## Work request:
For these records, count the lines containing the word "next" and respond with the number alone.

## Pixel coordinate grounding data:
● ● ● ● ● ● ●

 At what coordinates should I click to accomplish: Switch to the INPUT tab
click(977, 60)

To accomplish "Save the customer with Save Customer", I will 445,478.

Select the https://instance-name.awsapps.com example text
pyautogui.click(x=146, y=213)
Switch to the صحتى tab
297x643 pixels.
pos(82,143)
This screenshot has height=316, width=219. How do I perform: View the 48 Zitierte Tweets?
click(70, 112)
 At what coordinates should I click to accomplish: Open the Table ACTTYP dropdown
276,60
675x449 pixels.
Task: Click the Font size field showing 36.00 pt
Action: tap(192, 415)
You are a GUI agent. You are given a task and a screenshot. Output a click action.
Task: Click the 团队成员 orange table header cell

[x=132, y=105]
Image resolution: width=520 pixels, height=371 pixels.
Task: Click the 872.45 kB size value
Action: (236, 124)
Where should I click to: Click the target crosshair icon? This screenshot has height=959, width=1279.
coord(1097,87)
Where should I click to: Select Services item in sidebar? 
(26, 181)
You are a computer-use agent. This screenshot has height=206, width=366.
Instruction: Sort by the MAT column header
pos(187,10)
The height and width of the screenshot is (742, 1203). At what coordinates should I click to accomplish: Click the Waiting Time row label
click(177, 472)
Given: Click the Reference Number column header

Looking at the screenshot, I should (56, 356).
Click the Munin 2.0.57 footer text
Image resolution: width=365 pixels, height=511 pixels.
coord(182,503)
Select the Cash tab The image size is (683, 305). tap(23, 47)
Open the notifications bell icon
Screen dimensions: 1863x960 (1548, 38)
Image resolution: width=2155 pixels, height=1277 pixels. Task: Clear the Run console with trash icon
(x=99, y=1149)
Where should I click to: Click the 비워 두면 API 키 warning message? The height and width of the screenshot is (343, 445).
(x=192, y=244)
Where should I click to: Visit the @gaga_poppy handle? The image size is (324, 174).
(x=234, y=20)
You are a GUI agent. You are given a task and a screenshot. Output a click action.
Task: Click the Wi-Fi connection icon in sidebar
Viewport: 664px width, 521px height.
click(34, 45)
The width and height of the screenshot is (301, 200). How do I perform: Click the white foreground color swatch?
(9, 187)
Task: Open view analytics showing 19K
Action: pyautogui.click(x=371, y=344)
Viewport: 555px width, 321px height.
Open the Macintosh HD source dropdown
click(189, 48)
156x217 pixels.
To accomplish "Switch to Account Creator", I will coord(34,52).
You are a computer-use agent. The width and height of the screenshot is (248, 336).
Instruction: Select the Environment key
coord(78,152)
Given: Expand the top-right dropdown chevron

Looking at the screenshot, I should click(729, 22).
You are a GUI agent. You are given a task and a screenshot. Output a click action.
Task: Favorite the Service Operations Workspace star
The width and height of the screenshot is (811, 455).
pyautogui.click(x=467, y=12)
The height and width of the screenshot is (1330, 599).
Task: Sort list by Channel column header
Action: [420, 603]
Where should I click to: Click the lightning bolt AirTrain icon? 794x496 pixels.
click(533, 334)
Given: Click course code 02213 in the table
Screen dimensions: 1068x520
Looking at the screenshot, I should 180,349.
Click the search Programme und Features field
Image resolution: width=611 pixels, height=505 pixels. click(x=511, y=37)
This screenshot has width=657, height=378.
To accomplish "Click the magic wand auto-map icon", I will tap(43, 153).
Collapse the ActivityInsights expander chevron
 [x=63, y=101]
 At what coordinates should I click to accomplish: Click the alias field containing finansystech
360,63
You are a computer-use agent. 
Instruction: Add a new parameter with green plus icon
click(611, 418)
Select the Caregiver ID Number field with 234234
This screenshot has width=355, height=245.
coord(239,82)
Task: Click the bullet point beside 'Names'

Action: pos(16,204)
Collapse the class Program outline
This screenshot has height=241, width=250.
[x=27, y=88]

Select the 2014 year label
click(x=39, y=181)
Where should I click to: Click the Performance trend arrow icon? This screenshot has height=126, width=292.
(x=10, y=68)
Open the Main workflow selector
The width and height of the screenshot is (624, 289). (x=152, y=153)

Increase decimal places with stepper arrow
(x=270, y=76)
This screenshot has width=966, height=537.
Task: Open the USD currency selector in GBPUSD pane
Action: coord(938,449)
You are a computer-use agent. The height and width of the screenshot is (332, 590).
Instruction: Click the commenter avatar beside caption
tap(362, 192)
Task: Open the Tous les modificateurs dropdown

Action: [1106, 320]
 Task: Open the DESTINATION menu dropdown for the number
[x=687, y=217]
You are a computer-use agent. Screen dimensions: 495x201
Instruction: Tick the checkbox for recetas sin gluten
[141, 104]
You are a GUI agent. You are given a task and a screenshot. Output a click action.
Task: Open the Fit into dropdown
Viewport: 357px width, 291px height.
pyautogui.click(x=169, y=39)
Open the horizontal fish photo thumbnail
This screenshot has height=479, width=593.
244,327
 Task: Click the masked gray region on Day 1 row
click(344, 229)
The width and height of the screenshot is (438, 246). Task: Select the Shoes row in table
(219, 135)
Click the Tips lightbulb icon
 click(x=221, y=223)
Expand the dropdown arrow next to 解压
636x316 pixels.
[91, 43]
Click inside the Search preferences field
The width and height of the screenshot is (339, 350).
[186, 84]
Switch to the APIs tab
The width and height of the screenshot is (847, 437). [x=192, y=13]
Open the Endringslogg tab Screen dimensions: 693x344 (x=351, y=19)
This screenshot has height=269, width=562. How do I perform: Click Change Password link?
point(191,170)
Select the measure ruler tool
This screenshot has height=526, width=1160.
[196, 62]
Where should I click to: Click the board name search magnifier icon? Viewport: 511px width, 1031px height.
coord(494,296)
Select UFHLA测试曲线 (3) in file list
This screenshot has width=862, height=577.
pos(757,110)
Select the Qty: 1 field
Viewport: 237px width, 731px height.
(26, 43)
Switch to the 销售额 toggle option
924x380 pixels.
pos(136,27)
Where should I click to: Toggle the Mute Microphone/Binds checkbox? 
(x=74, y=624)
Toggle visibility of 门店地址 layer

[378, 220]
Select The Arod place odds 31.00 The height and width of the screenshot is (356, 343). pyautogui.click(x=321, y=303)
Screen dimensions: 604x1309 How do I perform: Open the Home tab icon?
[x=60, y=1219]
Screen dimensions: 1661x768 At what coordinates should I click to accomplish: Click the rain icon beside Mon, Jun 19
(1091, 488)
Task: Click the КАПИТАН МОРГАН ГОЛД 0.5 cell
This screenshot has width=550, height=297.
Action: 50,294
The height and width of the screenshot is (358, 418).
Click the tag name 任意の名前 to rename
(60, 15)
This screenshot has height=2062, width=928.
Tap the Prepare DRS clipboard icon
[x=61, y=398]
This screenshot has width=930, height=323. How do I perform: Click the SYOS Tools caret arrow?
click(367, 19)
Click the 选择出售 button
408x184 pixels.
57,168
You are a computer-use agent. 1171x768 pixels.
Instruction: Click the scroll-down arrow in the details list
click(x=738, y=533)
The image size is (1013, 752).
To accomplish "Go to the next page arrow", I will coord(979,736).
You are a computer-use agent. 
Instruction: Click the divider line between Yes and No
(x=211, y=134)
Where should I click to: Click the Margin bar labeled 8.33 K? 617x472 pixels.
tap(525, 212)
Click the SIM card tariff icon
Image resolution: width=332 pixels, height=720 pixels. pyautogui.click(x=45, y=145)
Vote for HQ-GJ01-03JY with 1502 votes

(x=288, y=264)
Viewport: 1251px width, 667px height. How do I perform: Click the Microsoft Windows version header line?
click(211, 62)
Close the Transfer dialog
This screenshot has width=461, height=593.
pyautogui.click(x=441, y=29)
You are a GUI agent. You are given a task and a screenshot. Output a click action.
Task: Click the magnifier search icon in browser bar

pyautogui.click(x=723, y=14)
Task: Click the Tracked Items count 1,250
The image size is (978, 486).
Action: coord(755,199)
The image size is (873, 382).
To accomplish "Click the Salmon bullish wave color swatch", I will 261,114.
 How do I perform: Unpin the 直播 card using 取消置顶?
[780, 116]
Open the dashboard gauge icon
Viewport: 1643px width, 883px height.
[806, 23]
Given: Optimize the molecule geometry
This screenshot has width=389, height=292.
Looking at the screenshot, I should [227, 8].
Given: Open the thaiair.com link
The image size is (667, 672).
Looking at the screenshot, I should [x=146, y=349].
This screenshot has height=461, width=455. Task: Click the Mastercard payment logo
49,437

● ● ● ● ● ● ●

## Answer area:
2